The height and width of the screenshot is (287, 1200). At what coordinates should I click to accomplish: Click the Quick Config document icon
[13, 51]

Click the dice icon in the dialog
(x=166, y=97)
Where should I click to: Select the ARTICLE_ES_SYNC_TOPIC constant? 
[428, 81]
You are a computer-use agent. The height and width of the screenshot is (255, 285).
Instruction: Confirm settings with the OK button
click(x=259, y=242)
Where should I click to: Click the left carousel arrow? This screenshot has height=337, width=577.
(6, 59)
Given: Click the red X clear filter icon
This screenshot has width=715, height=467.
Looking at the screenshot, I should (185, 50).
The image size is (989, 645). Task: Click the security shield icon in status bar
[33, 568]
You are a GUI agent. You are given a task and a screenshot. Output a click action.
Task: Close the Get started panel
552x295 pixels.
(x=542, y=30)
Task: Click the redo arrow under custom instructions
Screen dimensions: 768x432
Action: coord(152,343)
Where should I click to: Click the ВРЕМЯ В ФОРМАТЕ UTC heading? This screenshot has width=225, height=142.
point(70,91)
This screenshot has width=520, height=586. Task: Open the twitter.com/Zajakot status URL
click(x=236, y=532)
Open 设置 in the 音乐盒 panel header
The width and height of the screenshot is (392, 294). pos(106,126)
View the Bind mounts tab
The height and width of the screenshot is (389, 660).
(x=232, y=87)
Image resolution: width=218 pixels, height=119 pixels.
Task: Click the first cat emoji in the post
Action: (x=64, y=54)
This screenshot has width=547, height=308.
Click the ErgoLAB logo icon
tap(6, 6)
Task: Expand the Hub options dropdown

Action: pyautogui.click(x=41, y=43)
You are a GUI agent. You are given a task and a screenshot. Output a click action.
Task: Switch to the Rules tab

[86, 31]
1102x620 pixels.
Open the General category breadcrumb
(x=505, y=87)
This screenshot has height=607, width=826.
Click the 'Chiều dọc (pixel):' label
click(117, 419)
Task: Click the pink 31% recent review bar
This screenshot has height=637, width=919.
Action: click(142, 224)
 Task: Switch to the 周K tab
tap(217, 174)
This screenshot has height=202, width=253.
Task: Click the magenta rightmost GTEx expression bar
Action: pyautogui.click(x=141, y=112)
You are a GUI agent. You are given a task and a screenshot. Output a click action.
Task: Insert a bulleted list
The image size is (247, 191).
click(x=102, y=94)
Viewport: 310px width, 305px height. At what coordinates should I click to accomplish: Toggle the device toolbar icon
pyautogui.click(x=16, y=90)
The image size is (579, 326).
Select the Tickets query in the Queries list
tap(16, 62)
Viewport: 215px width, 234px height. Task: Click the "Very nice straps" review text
※
Prompt: Reproduce the data verbatim, line for line.

Expected output:
The height and width of the screenshot is (287, 1200). At what coordinates should I click to accomplish: Click the Quick Config document icon
[13, 51]

Click the dice icon in the dialog
(x=166, y=97)
Where should I click to: Select the ARTICLE_ES_SYNC_TOPIC constant? 
[428, 81]
You are a computer-use agent. The height and width of the screenshot is (255, 285).
Instruction: Confirm settings with the OK button
click(x=259, y=242)
Where should I click to: Click the left carousel arrow? This screenshot has height=337, width=577.
(6, 59)
Given: Click the red X clear filter icon
This screenshot has width=715, height=467.
Looking at the screenshot, I should (185, 50).
The image size is (989, 645). Task: Click the security shield icon in status bar
[33, 568]
You are a GUI agent. You are given a task and a screenshot. Output a click action.
Task: Close the Get started panel
552x295 pixels.
(x=542, y=30)
Task: Click the redo arrow under custom instructions
Screen dimensions: 768x432
Action: coord(152,343)
Where should I click to: Click the ВРЕМЯ В ФОРМАТЕ UTC heading? This screenshot has width=225, height=142.
point(70,91)
This screenshot has width=520, height=586. Task: Open the twitter.com/Zajakot status URL
click(x=236, y=532)
Open 设置 in the 音乐盒 panel header
The width and height of the screenshot is (392, 294). pos(106,126)
View the Bind mounts tab
The height and width of the screenshot is (389, 660).
(x=232, y=87)
Image resolution: width=218 pixels, height=119 pixels.
Task: Click the first cat emoji in the post
Action: (x=64, y=54)
This screenshot has width=547, height=308.
Click the ErgoLAB logo icon
tap(6, 6)
Task: Expand the Hub options dropdown

Action: pyautogui.click(x=41, y=43)
You are a GUI agent. You are given a task and a screenshot. Output a click action.
Task: Switch to the Rules tab

[86, 31]
1102x620 pixels.
Open the General category breadcrumb
(x=505, y=87)
This screenshot has height=607, width=826.
Click the 'Chiều dọc (pixel):' label
click(117, 419)
Task: Click the pink 31% recent review bar
This screenshot has height=637, width=919.
Action: click(142, 224)
 Task: Switch to the 周K tab
tap(217, 174)
This screenshot has height=202, width=253.
Task: Click the magenta rightmost GTEx expression bar
Action: pyautogui.click(x=141, y=112)
You are a GUI agent. You are given a task and a screenshot. Output a click action.
Task: Insert a bulleted list
The image size is (247, 191).
click(x=102, y=94)
Viewport: 310px width, 305px height. At what coordinates should I click to accomplish: Toggle the device toolbar icon
pyautogui.click(x=16, y=90)
The image size is (579, 326).
Select the Tickets query in the Queries list
tap(16, 62)
Viewport: 215px width, 234px height. Task: Click the "Very nice straps" review text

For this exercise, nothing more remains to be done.